EXERCISE DIRECTIONS: In the entries that follow, find the line containing "You are a computer-use agent. 1456x818", then output exactly every line from the first through that one.

Collection entries:
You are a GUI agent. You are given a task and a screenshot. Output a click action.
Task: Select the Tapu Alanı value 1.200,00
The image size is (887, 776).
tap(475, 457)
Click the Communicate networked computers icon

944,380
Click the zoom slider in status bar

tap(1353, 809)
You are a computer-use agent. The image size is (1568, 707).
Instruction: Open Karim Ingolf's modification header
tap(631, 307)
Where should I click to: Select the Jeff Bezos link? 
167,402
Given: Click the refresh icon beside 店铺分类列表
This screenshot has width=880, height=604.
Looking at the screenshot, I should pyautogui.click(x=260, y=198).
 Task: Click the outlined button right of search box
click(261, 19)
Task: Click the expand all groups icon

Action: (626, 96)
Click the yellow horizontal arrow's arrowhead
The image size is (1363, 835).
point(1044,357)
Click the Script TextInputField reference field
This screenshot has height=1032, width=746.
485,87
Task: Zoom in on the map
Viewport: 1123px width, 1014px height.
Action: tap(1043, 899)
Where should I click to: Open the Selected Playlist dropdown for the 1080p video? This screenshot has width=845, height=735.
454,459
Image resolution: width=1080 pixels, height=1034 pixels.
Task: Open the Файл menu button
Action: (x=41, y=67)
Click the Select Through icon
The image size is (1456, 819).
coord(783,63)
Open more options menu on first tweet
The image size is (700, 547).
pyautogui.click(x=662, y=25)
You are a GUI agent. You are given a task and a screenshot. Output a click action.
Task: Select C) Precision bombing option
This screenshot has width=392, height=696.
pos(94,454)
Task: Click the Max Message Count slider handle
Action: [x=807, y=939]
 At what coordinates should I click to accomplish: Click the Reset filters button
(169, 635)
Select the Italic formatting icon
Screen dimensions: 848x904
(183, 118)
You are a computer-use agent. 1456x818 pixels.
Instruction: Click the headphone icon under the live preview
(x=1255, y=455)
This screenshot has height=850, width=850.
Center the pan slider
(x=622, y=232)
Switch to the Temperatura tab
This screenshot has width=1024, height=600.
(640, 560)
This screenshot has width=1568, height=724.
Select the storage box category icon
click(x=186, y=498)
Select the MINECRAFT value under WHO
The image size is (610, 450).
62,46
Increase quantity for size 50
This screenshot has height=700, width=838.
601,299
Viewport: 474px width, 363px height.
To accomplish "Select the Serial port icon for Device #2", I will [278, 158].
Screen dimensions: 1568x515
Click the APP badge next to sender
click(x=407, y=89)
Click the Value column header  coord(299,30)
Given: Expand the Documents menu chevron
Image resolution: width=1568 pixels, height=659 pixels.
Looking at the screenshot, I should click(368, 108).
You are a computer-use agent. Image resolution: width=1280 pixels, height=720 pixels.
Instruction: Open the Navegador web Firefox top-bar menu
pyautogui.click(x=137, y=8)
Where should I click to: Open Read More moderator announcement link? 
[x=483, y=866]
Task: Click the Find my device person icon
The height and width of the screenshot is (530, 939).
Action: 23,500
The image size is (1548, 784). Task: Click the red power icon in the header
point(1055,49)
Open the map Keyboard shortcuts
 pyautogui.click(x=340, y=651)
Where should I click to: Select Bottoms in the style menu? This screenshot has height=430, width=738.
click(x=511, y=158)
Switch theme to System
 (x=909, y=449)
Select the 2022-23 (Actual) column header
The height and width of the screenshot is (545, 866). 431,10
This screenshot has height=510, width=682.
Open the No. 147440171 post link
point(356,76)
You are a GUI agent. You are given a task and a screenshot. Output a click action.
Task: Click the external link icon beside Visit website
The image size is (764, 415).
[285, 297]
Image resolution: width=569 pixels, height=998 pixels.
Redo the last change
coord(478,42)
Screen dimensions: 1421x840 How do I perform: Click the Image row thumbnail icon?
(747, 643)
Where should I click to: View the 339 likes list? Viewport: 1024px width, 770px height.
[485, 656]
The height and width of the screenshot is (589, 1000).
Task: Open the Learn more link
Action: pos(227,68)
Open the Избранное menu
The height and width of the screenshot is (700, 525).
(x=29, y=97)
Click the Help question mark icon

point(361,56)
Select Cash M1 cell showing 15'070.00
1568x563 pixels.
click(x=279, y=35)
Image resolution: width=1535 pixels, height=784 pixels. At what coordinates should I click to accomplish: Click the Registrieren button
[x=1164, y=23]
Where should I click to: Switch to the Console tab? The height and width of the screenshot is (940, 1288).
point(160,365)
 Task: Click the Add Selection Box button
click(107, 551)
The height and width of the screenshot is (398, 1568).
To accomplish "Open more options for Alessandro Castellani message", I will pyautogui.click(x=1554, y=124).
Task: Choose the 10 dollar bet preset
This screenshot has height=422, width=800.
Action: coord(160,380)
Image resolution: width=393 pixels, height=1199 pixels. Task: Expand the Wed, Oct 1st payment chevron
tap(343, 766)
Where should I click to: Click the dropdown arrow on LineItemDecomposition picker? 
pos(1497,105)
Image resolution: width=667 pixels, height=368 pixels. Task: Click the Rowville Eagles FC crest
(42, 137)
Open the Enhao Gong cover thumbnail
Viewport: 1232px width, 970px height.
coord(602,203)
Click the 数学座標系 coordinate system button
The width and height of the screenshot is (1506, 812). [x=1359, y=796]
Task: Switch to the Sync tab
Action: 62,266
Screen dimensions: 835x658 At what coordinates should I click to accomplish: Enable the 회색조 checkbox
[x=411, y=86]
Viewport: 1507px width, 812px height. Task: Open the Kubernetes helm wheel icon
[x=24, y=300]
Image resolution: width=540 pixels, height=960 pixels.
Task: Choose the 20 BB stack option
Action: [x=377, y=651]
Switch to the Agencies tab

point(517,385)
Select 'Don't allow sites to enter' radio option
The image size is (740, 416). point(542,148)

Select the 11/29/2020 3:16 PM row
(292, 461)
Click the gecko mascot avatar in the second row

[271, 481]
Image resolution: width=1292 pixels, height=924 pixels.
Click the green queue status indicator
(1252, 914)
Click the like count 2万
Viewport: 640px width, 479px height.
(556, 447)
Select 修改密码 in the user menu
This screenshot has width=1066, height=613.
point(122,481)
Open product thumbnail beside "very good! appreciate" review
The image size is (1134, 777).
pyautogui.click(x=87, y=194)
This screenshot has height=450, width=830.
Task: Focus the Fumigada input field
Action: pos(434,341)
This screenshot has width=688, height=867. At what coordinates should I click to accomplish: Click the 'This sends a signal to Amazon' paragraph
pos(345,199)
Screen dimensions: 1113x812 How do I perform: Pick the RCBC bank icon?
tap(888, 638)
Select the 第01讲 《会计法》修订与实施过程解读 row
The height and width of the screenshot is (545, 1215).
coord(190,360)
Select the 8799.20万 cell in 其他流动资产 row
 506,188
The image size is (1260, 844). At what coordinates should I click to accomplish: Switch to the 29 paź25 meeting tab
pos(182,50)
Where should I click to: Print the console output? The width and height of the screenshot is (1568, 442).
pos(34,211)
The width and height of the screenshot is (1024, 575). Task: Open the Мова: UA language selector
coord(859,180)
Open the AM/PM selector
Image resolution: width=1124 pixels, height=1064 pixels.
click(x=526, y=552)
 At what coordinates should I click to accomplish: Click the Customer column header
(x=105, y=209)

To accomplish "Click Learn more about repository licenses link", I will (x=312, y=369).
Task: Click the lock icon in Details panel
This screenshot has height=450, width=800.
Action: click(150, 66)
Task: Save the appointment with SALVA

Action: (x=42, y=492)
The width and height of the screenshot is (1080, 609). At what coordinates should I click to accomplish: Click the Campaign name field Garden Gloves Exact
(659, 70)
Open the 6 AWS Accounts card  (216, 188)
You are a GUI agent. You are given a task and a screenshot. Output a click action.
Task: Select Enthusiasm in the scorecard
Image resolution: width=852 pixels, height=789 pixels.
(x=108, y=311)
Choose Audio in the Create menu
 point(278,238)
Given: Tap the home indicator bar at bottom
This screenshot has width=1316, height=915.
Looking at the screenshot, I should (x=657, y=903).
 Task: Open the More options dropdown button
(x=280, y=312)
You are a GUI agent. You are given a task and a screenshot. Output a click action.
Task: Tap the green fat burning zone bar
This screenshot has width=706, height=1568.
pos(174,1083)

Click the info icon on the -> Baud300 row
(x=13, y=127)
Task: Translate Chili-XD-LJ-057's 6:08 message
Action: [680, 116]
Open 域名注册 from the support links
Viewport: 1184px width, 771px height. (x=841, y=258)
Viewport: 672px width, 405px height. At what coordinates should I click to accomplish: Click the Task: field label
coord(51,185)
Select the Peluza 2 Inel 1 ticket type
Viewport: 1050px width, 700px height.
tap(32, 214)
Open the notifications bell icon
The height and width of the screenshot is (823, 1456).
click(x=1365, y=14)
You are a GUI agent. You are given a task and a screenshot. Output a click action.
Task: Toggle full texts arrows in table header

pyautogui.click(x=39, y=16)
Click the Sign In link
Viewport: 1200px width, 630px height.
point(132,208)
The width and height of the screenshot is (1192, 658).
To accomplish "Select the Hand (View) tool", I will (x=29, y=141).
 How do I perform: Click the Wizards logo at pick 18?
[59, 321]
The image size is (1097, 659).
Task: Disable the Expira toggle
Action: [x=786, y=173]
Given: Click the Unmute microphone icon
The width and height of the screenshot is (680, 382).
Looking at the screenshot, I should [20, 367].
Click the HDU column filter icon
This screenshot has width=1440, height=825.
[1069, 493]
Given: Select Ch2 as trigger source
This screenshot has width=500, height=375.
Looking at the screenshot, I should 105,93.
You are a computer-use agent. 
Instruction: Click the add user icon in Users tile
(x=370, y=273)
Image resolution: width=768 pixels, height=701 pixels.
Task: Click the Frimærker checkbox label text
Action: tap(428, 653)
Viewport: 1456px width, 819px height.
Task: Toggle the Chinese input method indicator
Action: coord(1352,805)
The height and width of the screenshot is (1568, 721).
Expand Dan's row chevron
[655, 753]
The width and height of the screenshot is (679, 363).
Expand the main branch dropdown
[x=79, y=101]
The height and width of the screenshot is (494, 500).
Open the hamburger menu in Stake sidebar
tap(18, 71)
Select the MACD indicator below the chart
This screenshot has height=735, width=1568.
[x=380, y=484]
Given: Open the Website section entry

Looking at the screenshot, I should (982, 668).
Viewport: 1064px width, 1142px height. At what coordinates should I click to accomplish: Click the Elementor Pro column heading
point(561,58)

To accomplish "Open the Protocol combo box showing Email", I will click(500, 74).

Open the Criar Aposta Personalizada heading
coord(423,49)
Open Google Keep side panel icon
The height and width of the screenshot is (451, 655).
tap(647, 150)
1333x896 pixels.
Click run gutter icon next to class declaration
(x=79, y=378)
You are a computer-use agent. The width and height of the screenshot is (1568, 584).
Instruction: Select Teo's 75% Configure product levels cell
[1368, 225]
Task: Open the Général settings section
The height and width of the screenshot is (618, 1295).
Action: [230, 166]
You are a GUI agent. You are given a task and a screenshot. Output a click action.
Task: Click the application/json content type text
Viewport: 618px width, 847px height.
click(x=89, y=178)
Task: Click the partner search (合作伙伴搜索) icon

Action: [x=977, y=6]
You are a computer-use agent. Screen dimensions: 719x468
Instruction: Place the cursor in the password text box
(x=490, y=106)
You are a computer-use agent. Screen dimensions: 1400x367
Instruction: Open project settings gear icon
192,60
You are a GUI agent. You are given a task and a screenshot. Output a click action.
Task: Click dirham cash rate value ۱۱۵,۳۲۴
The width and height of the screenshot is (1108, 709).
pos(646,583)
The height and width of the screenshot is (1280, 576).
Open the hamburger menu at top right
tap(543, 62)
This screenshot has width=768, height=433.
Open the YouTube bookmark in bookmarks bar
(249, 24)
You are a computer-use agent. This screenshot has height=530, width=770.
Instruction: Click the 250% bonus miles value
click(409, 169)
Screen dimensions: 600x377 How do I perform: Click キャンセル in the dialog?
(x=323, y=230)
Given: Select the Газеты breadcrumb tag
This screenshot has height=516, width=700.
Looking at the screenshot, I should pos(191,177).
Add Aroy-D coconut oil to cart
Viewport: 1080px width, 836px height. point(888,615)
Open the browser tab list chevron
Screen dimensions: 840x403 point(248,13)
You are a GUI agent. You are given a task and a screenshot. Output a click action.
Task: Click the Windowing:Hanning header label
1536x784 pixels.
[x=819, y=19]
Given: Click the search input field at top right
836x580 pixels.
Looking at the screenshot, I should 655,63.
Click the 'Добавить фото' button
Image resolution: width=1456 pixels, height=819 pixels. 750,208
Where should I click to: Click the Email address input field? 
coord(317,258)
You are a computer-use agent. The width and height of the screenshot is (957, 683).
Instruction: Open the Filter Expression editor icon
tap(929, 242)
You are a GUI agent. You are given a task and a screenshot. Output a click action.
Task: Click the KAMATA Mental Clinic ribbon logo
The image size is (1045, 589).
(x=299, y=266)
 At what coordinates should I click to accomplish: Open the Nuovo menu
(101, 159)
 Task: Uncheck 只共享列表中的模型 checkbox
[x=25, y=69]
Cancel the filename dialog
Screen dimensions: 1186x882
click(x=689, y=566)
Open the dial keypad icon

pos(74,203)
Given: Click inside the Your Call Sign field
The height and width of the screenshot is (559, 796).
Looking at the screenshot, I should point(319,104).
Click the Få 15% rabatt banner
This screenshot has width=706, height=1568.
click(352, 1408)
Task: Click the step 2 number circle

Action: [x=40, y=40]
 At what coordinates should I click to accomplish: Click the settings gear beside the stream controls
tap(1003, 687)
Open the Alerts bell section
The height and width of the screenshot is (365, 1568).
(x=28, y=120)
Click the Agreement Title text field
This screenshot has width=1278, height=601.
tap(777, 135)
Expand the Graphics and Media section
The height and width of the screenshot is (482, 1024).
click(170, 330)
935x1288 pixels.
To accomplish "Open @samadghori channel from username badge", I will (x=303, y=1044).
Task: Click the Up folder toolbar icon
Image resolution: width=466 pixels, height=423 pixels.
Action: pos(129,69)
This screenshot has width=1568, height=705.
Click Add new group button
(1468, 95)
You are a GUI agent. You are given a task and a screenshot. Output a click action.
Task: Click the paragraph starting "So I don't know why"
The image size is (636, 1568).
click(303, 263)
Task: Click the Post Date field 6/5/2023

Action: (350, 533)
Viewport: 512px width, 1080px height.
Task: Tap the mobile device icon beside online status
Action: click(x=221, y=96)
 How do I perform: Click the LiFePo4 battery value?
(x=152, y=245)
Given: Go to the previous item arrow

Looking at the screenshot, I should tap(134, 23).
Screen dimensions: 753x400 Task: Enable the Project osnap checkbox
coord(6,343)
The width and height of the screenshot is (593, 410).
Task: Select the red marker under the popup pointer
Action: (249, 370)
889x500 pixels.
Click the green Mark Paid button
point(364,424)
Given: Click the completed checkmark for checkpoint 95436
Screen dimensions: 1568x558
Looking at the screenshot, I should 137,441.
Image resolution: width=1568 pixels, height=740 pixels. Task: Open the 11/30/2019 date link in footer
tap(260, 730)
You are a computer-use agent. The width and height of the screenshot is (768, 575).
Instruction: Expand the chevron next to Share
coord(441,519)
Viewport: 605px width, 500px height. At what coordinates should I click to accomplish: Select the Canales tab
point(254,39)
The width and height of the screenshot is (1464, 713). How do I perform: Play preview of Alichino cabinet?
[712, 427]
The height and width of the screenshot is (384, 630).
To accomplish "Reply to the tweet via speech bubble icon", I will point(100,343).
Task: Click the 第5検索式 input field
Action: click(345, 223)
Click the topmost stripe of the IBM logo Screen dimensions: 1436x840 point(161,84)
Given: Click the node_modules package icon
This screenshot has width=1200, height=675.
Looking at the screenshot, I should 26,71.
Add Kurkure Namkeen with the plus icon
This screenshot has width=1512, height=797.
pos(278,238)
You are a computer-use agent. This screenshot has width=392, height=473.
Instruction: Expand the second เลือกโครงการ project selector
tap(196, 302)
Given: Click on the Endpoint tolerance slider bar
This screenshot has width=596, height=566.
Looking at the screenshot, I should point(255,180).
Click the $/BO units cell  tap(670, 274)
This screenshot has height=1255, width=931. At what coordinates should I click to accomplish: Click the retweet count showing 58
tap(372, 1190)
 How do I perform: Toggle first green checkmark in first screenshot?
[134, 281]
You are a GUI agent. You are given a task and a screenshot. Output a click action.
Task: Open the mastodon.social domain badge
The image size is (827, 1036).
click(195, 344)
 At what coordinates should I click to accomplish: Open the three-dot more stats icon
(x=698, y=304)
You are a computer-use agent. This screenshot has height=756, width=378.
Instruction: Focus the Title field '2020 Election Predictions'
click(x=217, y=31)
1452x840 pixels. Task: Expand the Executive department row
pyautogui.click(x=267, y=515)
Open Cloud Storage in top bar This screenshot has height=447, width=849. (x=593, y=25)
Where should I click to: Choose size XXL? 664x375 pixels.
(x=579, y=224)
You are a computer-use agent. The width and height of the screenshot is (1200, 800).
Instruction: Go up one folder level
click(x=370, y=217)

SOLUTION TO THIS EXERCISE:
You are a GUI agent. You are given a task and a screenshot. Output a click action.
Task: Select the Tapu Alanı value 1.200,00
The image size is (887, 776).
tap(475, 457)
Click the Communicate networked computers icon

944,380
Click the zoom slider in status bar

tap(1353, 809)
You are a computer-use agent. The image size is (1568, 707).
Instruction: Open Karim Ingolf's modification header
tap(631, 307)
Where should I click to: Select the Jeff Bezos link? 
167,402
Given: Click the refresh icon beside 店铺分类列表
This screenshot has width=880, height=604.
Looking at the screenshot, I should pyautogui.click(x=260, y=198).
 Task: Click the outlined button right of search box
click(261, 19)
Task: Click the expand all groups icon

Action: (626, 96)
Click the yellow horizontal arrow's arrowhead
The image size is (1363, 835).
point(1044,357)
Click the Script TextInputField reference field
This screenshot has height=1032, width=746.
485,87
Task: Zoom in on the map
Viewport: 1123px width, 1014px height.
Action: tap(1043, 899)
Where should I click to: Open the Selected Playlist dropdown for the 1080p video? This screenshot has width=845, height=735.
454,459
Image resolution: width=1080 pixels, height=1034 pixels.
Task: Open the Файл menu button
Action: (x=41, y=67)
Click the Select Through icon
The image size is (1456, 819).
coord(783,63)
Open more options menu on first tweet
The image size is (700, 547).
pyautogui.click(x=662, y=25)
You are a GUI agent. You are given a task and a screenshot. Output a click action.
Task: Select C) Precision bombing option
This screenshot has width=392, height=696.
pos(94,454)
Task: Click the Max Message Count slider handle
Action: [x=807, y=939]
 At what coordinates should I click to accomplish: Click the Reset filters button
(169, 635)
Select the Italic formatting icon
Screen dimensions: 848x904
(183, 118)
You are a computer-use agent. 1456x818 pixels.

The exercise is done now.